The Aurora Branch was laid with secondhand strap iron spiked to 12 miles of wooden rails, obtained from the Buffalo & Niagara Falls Railroad at a bargain price after the New York legislature outlawed their use. On September 2, 1850, the first train chugged its way over six miles of newly-built line from Batavia to Turner Junction (now West Chicago).
Progress over the next decade was rapid. By 1864, the railroad had 400 miles of track—all in Illinois—and adopted the name Chicago, Burlington & Quincy Railroad Co., which properly described its trackage stretching to Burlington, Iowa, and Quincy, Illinois, on the Mississippi River.
CB&Q's rapid expansion after the Civil War was based on sound financial management, dominated by John Murray Forbes of Boston, who was in turn assisted by Charles Perkins, president of the company from 1881 to 1901. The railroad eventually reached Denver, its western terminus, and reached east to the Chicago, Kansas City and St. Louis gateways. CB&Q lines also went to Omaha, Nebraska, and St. Joseph, Missouri.
Always anxious to employ the latest technology, CB&Q operated the first printing telegraph in 1910, and in 1915 was the first railroad to use train radio. Later, in 1927, the CB&Q was one of the first to utilize centralized traffic control.

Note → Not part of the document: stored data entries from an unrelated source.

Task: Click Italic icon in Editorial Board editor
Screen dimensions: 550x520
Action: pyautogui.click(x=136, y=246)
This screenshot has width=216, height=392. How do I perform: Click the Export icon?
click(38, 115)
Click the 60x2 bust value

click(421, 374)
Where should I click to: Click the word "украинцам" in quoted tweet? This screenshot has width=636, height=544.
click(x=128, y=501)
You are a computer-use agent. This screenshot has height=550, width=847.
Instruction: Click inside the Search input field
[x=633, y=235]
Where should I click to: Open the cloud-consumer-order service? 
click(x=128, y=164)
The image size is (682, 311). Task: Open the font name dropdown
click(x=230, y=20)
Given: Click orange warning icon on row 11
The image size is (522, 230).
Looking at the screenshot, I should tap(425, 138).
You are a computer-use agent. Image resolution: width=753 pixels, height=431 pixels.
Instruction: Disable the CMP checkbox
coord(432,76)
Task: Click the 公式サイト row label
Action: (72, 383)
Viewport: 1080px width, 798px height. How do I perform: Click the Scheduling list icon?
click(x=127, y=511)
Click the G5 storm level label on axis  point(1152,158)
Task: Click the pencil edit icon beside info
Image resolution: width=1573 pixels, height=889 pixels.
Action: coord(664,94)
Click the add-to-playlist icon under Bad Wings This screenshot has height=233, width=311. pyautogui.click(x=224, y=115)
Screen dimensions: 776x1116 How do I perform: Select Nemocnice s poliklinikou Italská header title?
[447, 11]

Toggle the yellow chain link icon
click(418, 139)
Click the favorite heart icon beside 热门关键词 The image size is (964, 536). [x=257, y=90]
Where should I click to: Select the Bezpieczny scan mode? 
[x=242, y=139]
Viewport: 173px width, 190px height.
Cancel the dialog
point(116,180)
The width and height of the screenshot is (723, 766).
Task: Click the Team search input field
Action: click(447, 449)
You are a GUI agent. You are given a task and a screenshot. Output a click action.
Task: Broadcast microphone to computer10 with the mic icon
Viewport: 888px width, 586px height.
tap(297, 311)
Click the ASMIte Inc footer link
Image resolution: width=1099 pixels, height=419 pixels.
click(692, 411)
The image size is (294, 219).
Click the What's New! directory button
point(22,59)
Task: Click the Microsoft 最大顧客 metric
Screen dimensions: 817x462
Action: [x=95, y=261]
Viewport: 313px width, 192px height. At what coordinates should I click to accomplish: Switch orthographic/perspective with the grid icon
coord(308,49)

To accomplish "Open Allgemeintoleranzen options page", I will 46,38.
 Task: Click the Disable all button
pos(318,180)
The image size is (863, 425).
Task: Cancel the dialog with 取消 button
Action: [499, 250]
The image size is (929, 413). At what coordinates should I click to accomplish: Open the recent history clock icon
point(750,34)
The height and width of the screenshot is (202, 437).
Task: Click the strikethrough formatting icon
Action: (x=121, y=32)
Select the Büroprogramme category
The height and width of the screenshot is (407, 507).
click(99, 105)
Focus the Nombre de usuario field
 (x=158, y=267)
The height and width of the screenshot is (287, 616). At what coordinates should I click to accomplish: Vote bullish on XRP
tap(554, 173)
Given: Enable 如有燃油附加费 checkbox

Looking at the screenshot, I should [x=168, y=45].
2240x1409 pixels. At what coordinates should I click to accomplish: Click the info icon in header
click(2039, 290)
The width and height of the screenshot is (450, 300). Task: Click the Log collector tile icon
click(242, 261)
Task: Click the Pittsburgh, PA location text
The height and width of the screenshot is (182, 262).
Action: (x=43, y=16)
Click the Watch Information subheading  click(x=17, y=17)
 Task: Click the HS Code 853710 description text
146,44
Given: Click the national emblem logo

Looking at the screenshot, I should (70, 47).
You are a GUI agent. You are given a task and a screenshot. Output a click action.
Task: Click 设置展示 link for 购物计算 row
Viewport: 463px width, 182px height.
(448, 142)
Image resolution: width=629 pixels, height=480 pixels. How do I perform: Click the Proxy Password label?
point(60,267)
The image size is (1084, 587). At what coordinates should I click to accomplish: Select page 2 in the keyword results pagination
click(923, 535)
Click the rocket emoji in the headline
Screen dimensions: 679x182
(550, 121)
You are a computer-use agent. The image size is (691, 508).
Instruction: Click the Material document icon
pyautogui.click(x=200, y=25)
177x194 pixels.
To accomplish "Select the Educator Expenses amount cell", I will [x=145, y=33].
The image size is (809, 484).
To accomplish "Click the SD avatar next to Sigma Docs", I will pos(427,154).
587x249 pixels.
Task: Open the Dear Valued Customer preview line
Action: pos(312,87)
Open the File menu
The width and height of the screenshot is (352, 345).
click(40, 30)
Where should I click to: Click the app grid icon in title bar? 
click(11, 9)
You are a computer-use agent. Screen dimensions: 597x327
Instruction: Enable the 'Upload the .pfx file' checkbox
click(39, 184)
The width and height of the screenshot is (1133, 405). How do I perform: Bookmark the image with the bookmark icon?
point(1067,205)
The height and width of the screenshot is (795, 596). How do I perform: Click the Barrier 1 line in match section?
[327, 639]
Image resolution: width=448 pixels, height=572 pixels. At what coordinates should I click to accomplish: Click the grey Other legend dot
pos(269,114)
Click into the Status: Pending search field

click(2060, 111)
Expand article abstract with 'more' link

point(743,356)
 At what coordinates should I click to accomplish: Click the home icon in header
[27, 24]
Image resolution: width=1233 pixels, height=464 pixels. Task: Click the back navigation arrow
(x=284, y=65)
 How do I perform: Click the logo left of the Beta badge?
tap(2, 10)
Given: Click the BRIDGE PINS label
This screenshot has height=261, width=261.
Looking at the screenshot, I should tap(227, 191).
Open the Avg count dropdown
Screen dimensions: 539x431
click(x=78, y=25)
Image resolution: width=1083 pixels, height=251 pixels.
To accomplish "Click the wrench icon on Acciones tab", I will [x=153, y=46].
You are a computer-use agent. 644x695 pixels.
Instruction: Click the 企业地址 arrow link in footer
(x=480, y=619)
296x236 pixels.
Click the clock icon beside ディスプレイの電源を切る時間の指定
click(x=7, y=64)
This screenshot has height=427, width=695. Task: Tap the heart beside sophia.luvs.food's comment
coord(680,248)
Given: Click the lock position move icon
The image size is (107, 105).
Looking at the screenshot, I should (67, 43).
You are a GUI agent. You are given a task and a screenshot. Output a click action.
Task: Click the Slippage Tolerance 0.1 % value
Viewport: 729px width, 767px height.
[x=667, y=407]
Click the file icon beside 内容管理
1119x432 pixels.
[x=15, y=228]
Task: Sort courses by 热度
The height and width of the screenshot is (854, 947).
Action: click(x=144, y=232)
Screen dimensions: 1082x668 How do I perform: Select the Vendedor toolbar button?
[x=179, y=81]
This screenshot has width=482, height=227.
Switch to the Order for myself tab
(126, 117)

Perhaps CB&Q's best known achievement took place in 1934, when the railroad introduced the Pioneer Zephyr, America's first diesel-powered streamlined passenger train. On May 26, the CB&Q staged one of the greatest transportation events ever—a 1,000-mile record-breaking, non-stop run from Denver to the World's Fair in Chicago, reaching speeds of more than 100 miles per hour. The Zephyr was the forerunner of thousands of diesels which, after World War II, replaced steam locomotives on virtually every railroad in the country.